##### Texto extraído

Vivendo o sonho

Primeiro mesatenista transgênero, Luca Kumahara celebra acolhimento no esporte

Beatriz Cesarini Do UOL, em São Paulo Mariana Pekin/UOL

Para mim, sempre foi muito fácil entender quem eu era, o que eu era, enfim, o gênero com o qual eu me identificava. Eu sempre me senti assim, como um menino. Foi mais simples nesse sentido, porque eu nunca precisei me aceitar. Na verdade, o esporte que acabou me colocando nesse lugar do feminino e essa foi a parte mais difícil.

Eu sempre estive no meio esportivo, e a maioria das modalidades tem essa separação entre masculino e feminino. Esse foi um ponto-chave na minha vida, e fez com que eu não me assumisse antes. Me tornei profissional muito cedo, aos 12 anos, comecei como Caroline e sempre tive a aspiração de viver do tênis de mesa por um bom tempo.

##########
##### Dados fornecidos

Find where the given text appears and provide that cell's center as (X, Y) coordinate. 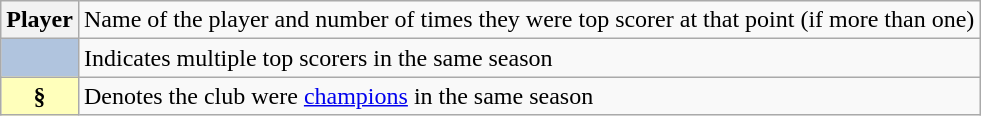
§ (40, 96)
Indicates multiple top scorers in the same season (528, 58)
Name of the player and number of times they were top scorer at that point (if more than one) (528, 20)
Denotes the club were champions in the same season (528, 96)
Player (40, 20)
Locate the cell with the specified text and output its (X, Y) center coordinate. 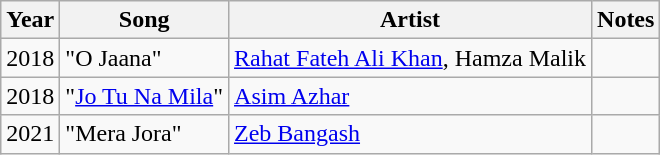
Rahat Fateh Ali Khan, Hamza Malik (410, 58)
2021 (30, 134)
"Mera Jora" (144, 134)
"O Jaana" (144, 58)
Notes (626, 20)
Zeb Bangash (410, 134)
Artist (410, 20)
Year (30, 20)
Asim Azhar (410, 96)
Song (144, 20)
"Jo Tu Na Mila" (144, 96)
Capture the cell that displays the provided text and extract its [x, y] central coordinate. 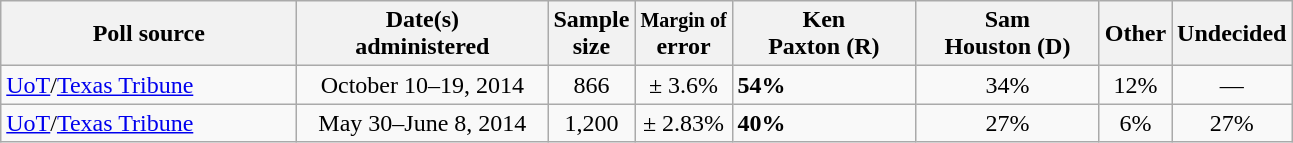
Date(s)administered [422, 34]
Other [1135, 34]
Margin oferror [684, 34]
Samplesize [592, 34]
54% [824, 85]
1,200 [592, 123]
Undecided [1232, 34]
12% [1135, 85]
Poll source [149, 34]
40% [824, 123]
October 10–19, 2014 [422, 85]
KenPaxton (R) [824, 34]
May 30–June 8, 2014 [422, 123]
± 2.83% [684, 123]
6% [1135, 123]
34% [1008, 85]
866 [592, 85]
— [1232, 85]
± 3.6% [684, 85]
SamHouston (D) [1008, 34]
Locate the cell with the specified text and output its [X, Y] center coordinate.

##########

# Tarefas
[1] Você pode reproduzir, sem nenhuma alteração, o trecho do texto sobre Luca Kumahara que vai de "Vivendo o sonho" a "parte mais difícil."?
[2] Dê sequência ao texto sobre Luca Kumahara a partir do ponto em que ele termina.
A listagem é um material independente, sem ligação com o texto.

# Respostas fornecidas
[1]
Vivendo o sonho

Primeiro mesatenista transgênero, Luca Kumahara celebra acolhimento no esporte

Beatriz Cesarini Do UOL, em São Paulo Mariana Pekin/UOL

Para mim, sempre foi muito fácil entender quem eu era, o que eu era, enfim, o gênero com o qual eu me identificava. Eu sempre me senti assim, como um menino. Foi mais simples nesse sentido, porque eu nunca precisei me aceitar. Na verdade, o esporte que acabou me colocando nesse lugar do feminino e essa foi a parte mais difícil.

[2]
Era um paradoxo, porque eu sabia o gênero com o qual me identificava. Era uma coisa que queria fazer na minha vida pessoal, mas, profissionalmente, eu achava que não podia, justamente por causa da divisão entre categorias de homens e mulheres.

Em meados de 2019, tudo mudou. Assisti a um vídeo na internet e passei a entender melhor sobre o tema. Aos poucos, percebi que era possível que as pessoas passassem a me tratar pelo nome que eu queria, no masculino, e, ao mesmo tempo, pudesse seguir jogando. Foi isso que eu fiz. Meu nome é Luca Kumahara, eu defendo a seleção brasileira, e sou o primeiro atleta transgênero no tênis de mesa.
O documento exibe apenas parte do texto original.